A panel of monoclonal antibodies (8H10/D11, 6F9/H8, 6F9/G9, 5F2/F8/H11, 5F2/F8/G10, 8A4/G12/F9, and 8H10/F12) was raised in mice against the recombinant 20-kDa extracellular part of the α-chain of the human IgE high affinity receptors (ecFc∈RIα) produced in insect cells. The antibodies secreted by hybridomas were selected for specific binding to ecFc∈RIα, by enzyme-linked immunosorbent assay (ELISA). The selected clones were further characterized in surface plasmon resonance (SPR) experiments with ecFc∈RIα covalently immobilized on the surface of a sensor chip. The generated hybridomas can be divided into three groups. Hybridoma supernatants 8A4/G12/F9 and 8H10/F12 inhibited binding of human IgE to immobilized ecFc∈RIα in SPR (Group 1). Isotyping revealed that 8A4/G12/F9 and 8H10/F12 were of the IgE/κ type. Antibodies present in the remaining supernatants were noninhibitory and bound to ecFc∈RIα in ELISA with intensities comparable to each other.
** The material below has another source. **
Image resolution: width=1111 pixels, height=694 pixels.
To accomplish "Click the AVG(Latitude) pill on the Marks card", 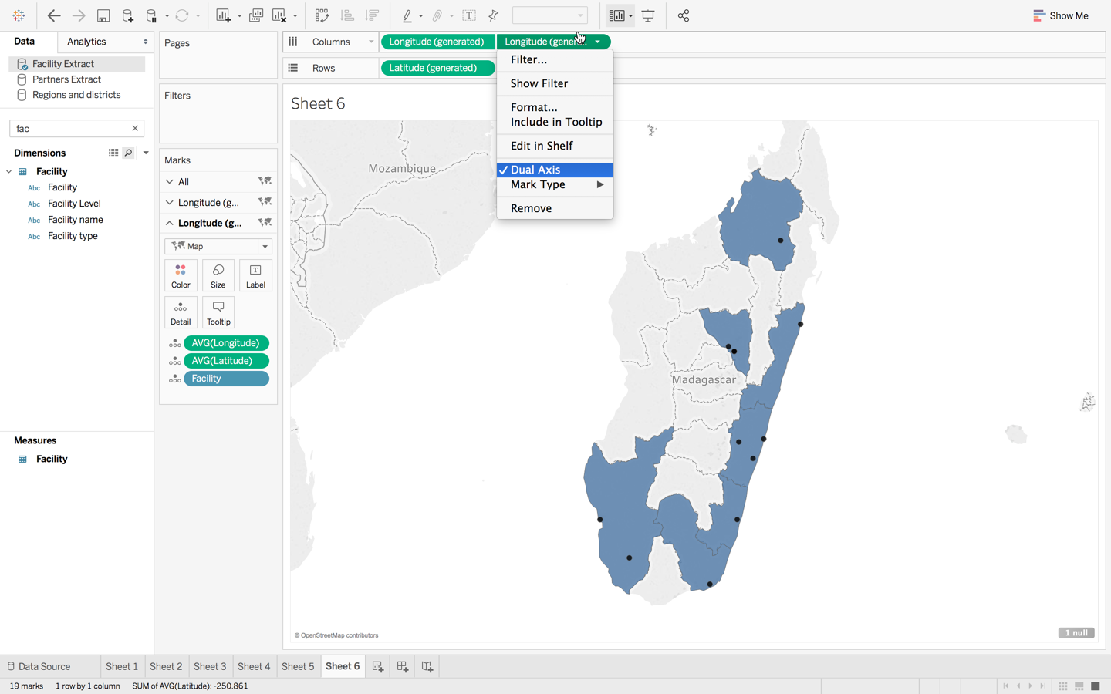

Isotype analysis of antibodies secreted by these hybridomas showed that the antibodies 6F9/H8, 6F9/G9, 5F2/F8/H11, 5F2/F8/G10, and 8H10/D11 were IgG1/κ. The hybridoma supernatants were purified via protein A chromatography. In a SPR experiment, ecFc∈RIα, displayed by immobilized human IgE, was still recognized by 6F9/H8 and 6F9/G9 (Group 2) as expected for noninhibitory antibodies. Surprisingly, 8H10/D11, 5F2/F8/H11, and 5F2/F8/G10 (Group 3) did not bind to this complex although they do not inhibit the binding of human IgE to ecFc∈RIα. All purified monoclonal antibodies gave positive signals in Western blotting.